During their research, the makers of the #Digital2022 report found that almost half of all internet users between the age of 16 and 64 purchase a product or service online on a weekly basis.14.7 percent order their weekly groceries and 14.4 percent buy second-hand items from an online store. Price comparison websites are used regularly by 19.7 percent of all users and 11.6 percent utilize “buy now – pay later” facilities.
Throughout 2021, a total of 3.25 million Kiwis have bought goods online with a combined value of 5.69 billion US dollars. Each consumer spent an average of US$ 1751 throughout the year on e-commerce activities. Unlike in previous years, mobile devices have outranked traditional desktops and laptops as the preferred method for online shopping with a market share of 55.8 percent.
With international travel having come to a halt through the Coronavirus Pandemic, the biggest e-commerce expense with 1.5 billion US dollars in 2021 was made up of fashion expenses, followed by electronics (US$1.11b), furniture (US$975m) as well as toys, hobby and DIY (US$733.6m) and personal and household care (US$547.1m). There was a significant increase in spending across all sectors with personal and household care items up by almost 12 percent and physical media up by almost 13 percent.
Outlook for 2023
While the majority of Kiwis now have access to the internet, especially rural areas still suffer from connectivity issues. The nationwide rollout of Ultra Fast Broadband continues for households and businesses to ensure that nobody gets left behind. The demand for high-speed internet has significantly increased since Covid-19 entered our lives.
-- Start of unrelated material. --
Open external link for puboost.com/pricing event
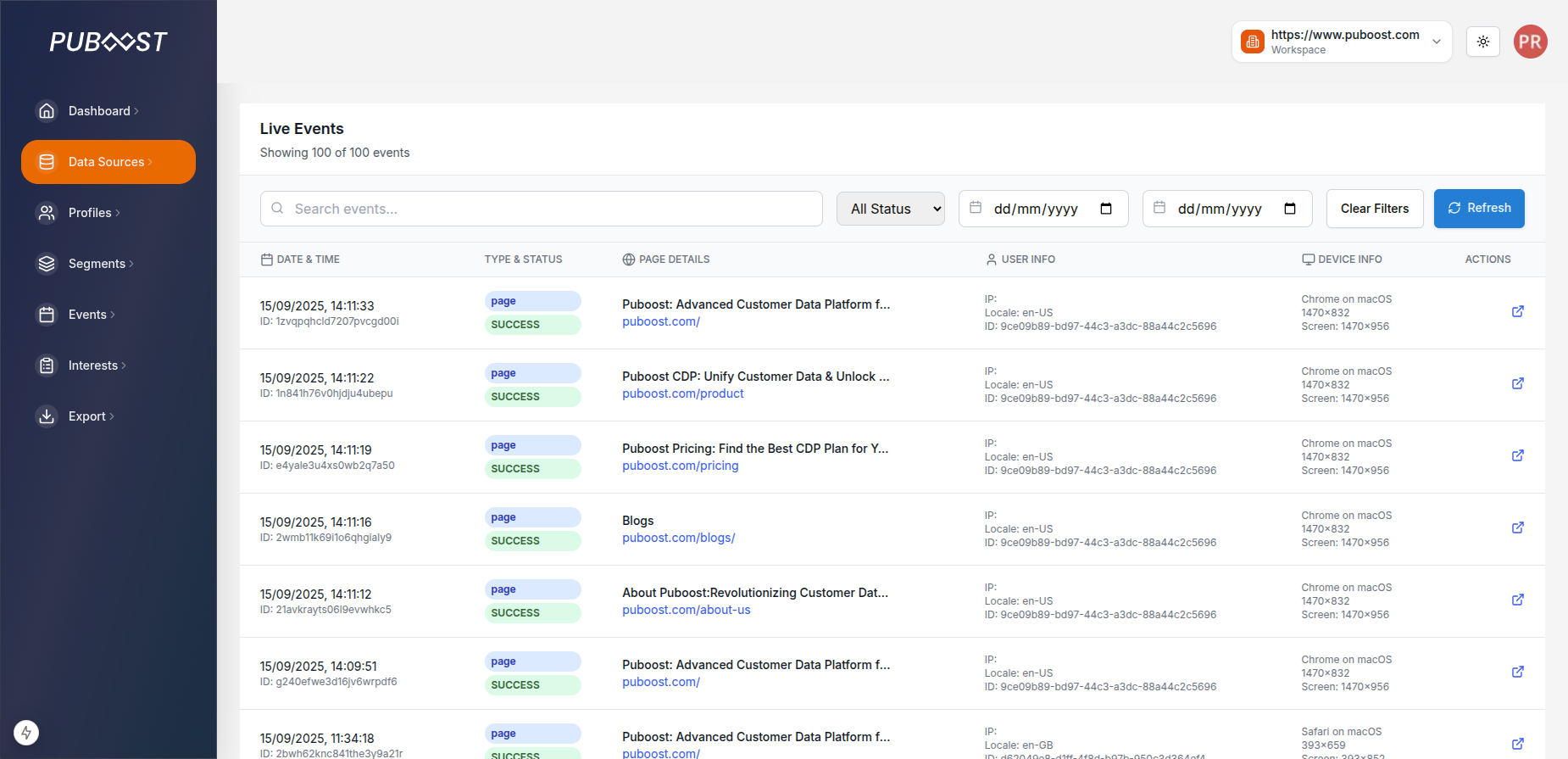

At the same time, online shopping is becoming the norm for many with Kiwis shopping via the internet more frequently. According to the Statista Research Department, 83 percent of New Zealanders will do their shopping online by 2026. Everything points towards continued growth in e-commerce, both nationally and on a global level.
The shift away from a cash society will also continue, going one step further and cashless turning into contactless. PayWave transactions are increasing with additional payment options including Apple Pay, Google Pay and smartwatch payments.